__WHAT IS REQUIRED__. In the power calculation passage, how many participants will be recruited to complete the screening survey?

__PASSAGE PROVIDED__.
Field
Power calculation: Minimum Detectable Effect Size for Main Outcomes

Before
All calculations assume power of 80 percent and a significance level of 0.95. I will recruit 3,600 participants to complete the screening survey. I expect takeup for the followup survey to be high, since the screening survey's initial description will indicate that there is a wellpaid follow up survey. Assuming that 80 percent of workers complete the followup survey and 92 percent of workers are assigned to the easier task, the final analysis sample will be around 2,640 workers assigned to the easier task by their randomly assigned mechanism or around 2,304 workers assigned to the easy task by any of the three mechanisms (assuming 20 percent of workers are assigned to the hard task by at least one mechanism, i.e. that the mechanisms’ decisions are slightly but not strongly correlated). The analysis might use either of these samples to deal with “selection” issues, as described above.

__GIVEN ENTRIES__.
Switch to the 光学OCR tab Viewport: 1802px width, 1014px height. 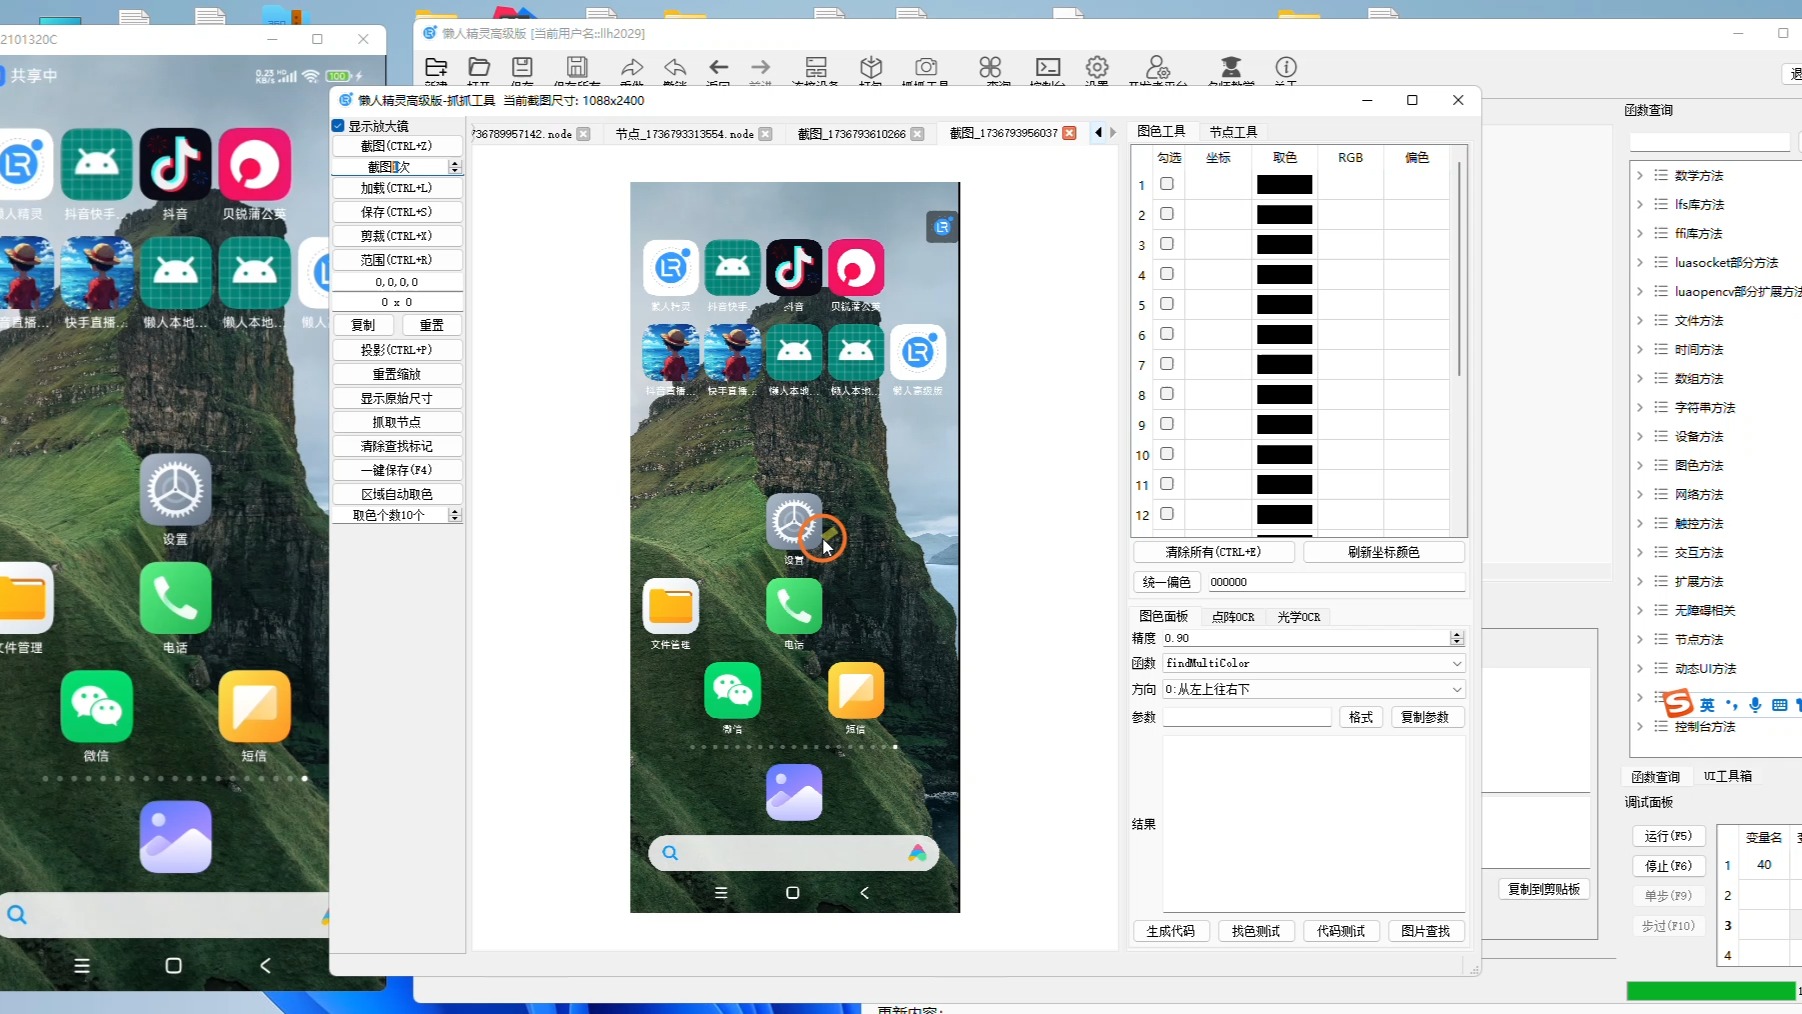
==
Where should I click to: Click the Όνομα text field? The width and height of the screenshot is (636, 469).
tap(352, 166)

__THE RESULT__. 3,600 participants.